Forensic analyst Raychelle Burk explains that real-life forensic scientists have rather more paperwork on TV. Bea Perks is relieved to find they don't carry guns, either
Since the age of 12, Raychelle Burks had dreamed of being a forensic scientist. It sparked her interest in science and, following a degree in chemistry and then a Masters in forensic science, she is now in the enviable position of having her ’dream job’.
’I’ve yet to work the same day twice!’ she enthuses. Her work as a student involved months of the same repetitive experiments, she recalls. But now she has left that all behind. ’Given the variety of evidence encountered, we are often called on to modify or develop, then validate, processing methods,’ she says.
Burks is a forensic analyst for the City of Eugene Police Department in Oregon, US. The unit where she works provides scientific analysis to aid a wide variety of criminal investigations, from homicide, burglary and forgery to sexual assault.

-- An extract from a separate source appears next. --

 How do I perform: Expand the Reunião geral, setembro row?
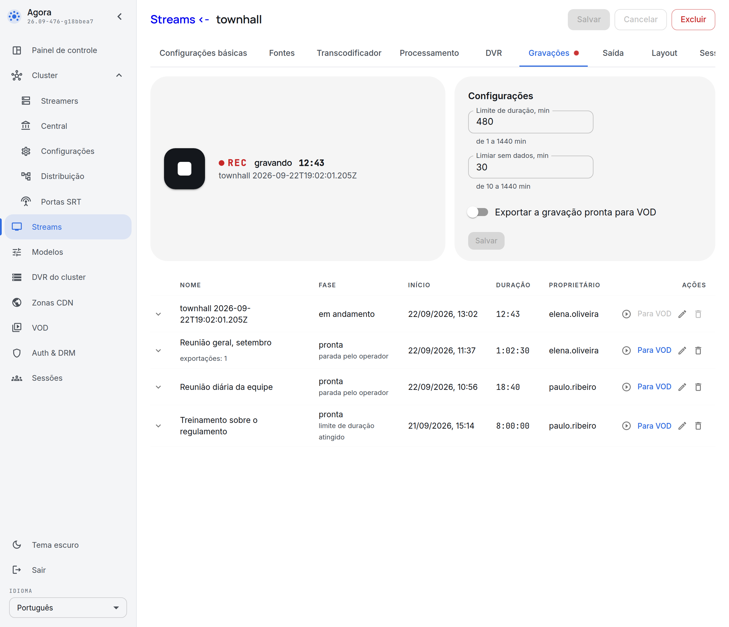tap(158, 351)
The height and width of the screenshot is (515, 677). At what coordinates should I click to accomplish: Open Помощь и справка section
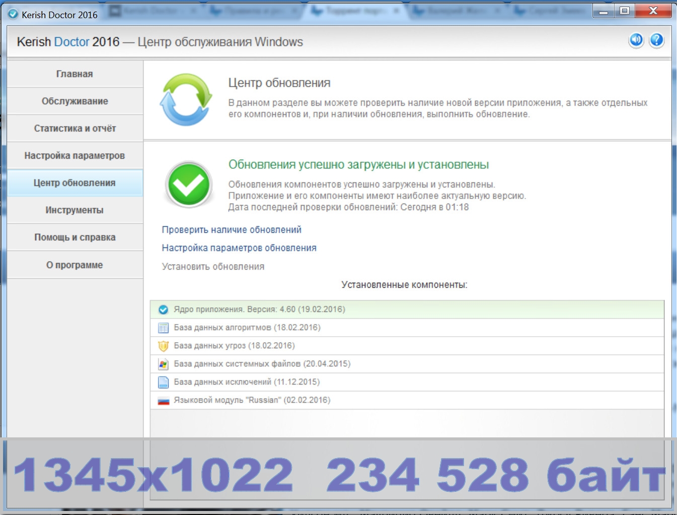[74, 237]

While many forensic laboratories contain more specialists than generalists, Burks’s group do both crime scene and laboratory work.

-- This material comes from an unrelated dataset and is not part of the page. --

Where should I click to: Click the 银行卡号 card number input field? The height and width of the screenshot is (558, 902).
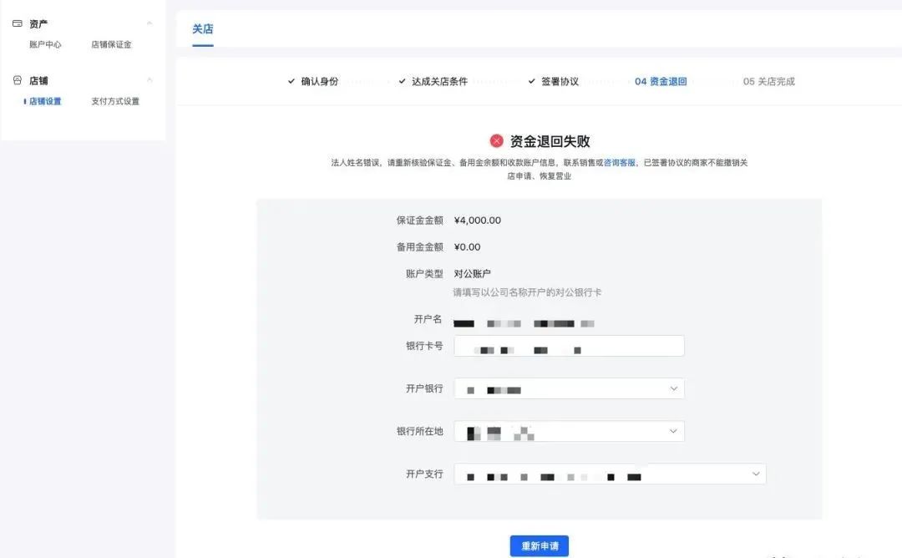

’We can be charged with the forensic processing of a variety of crime scenes or pieces of evidence, so we are prepared to collect and/or analyse a variety of items,’ she says. ’While TV shows focus on the high-tech gadgets, "low-tech" techniques like colour or luminescence-based assays see frequent use.’

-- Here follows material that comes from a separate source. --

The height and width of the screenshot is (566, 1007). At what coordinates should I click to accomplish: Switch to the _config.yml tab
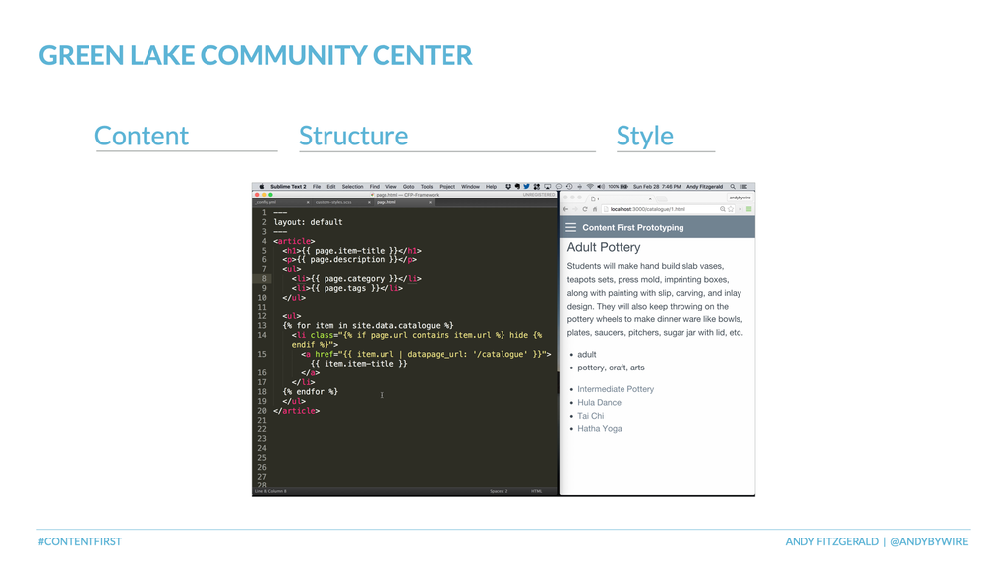pyautogui.click(x=266, y=202)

For example, Burks’s team may be called to process a robbery at a store where a note was used to communicate the robbers’ intentions. The note, taken as evidence, is taken back to the lab, where it can be evaluated to determine suitable fingerprint-processing techniques, and fully documented and recorded. For a handwritten note on plain white paper, says Burks, a standard method is the application of ninhydrin (2,2-dihydroxyindane-1,3-dione), in an HFE-7100 based solution. HFE-7100 is a selective solvent; it is inert to most inks and does not appreciably dissolve the amino acids transferred to the porous substrate in a fingerprint. It has a low surface tension compared with hydrocarbon solvents like petroleum ether, which allows it to more easily and thoroughly carry dissolved ninhydrin to where it is most useful - namely the edges of the fingerprint ridges. After a suitable incubation period, purple ridge details appear. ’This is just one of the chemical processing techniques possible for this note,’ says Burks.
But it’s not just the low-tech techniques that distinguish real life forensic analysis from TV forensic analysis. ’You hardly ever see TV forensic scientists taking extemporaneous and detailed notes, writing reports, and developing court presentations,’ sighs Burks. And there are a few even bigger differences: ’We don’t carry guns, we don’t interrogate or chase suspects and none of us wear such trendy clothes (or uncomfortable shoes) to a crime scene!’
Each case that her team works on could lead to testimony in court. She says that her experience at university - presenting data to fellow students and staff or at conferences, alongside teaching assistantships - prepared her well for this part of the job.
So once you’ve landed your dream job, where do you go next? ’For career development, my immediate focus is my PhD defence - something many grad students can relate with!’ says Burks. Early in graduate school she had the opportunity to work on a joint academic lab/crime lab project. ’I hope to participate in such a project again,’ she says, ’this time from the crime lab side.’